As a result, the staff questioned whether changes to RG 1.174 and the ROP are needed in light of the differing risk profiles and the 10 CFR Part 52 process (e.g., design certification rulemaking on enhanced severe-accident features per Section VIII.B.5 discussed above). The staff is currently reviewing one application for risk-managed technical specifications initiatives 4b and 5b (on completion times and surveillance test intervals, respectively) as part of the U.S. Advanced Pressurized-Water Reactor design certification. In addition, other industry representatives have expressed interest in pursuing risk-informed inservice inspection of piping for new reactors, and the staff expects additional risk-informed applications for new reactors in the future. This information was presented to the Commission in SECY-10-0121 [4].
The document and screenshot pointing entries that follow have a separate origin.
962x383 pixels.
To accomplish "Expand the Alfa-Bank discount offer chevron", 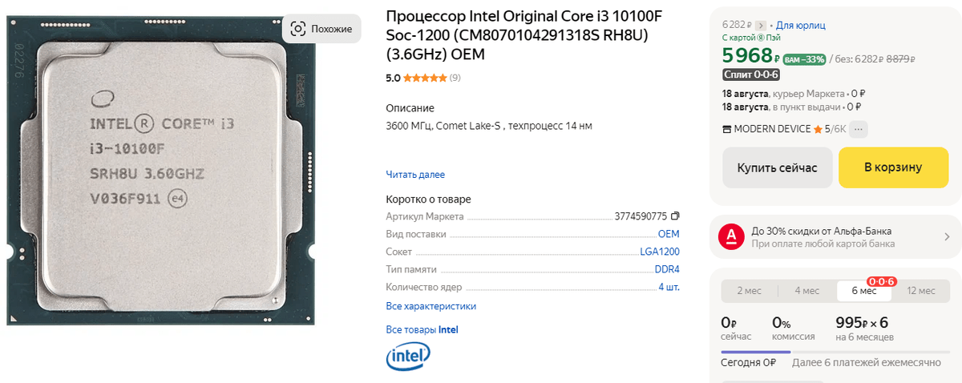I will click(947, 236).
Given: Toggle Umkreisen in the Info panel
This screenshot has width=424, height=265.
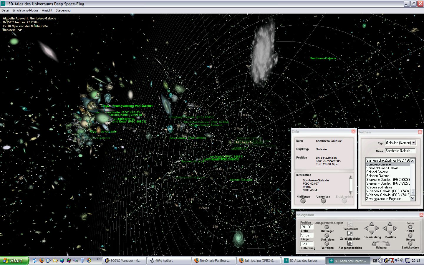Looking at the screenshot, I should [x=323, y=201].
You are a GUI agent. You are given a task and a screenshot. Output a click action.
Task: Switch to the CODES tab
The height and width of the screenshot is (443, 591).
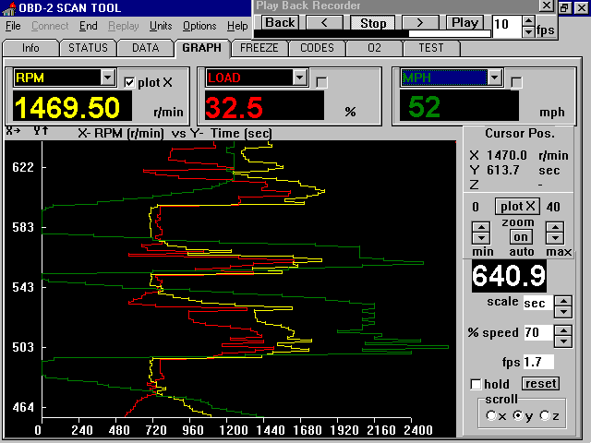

2.1 Risk-Informed Changes to the Licensing Basis and Operational Programs 2.1.1 RG 1.174 RG 1.174 provides an approach for using PRA in risk-informed decisions on plant-specific changes to the licensing basis for current reactors [5]. This guide provides the basis for many other risk-informed programs (e.g., risk-informed inservice testing, risk-informed inservice inspection of piping, and risk-managed technical specifications). Many of these programs explicitly state that their numeric thresholds are based directly on RG 1.174.

RG 1.174 describes five principles for making risk-informed decisions. Specifically, the proposed change should be shown to do the following:

  • Meet current regulations, unless the change is explicitly related to a requested exemption.
  • Be consistent with the defense-in-depth philosophy.
  • Maintain sufficient safety margins.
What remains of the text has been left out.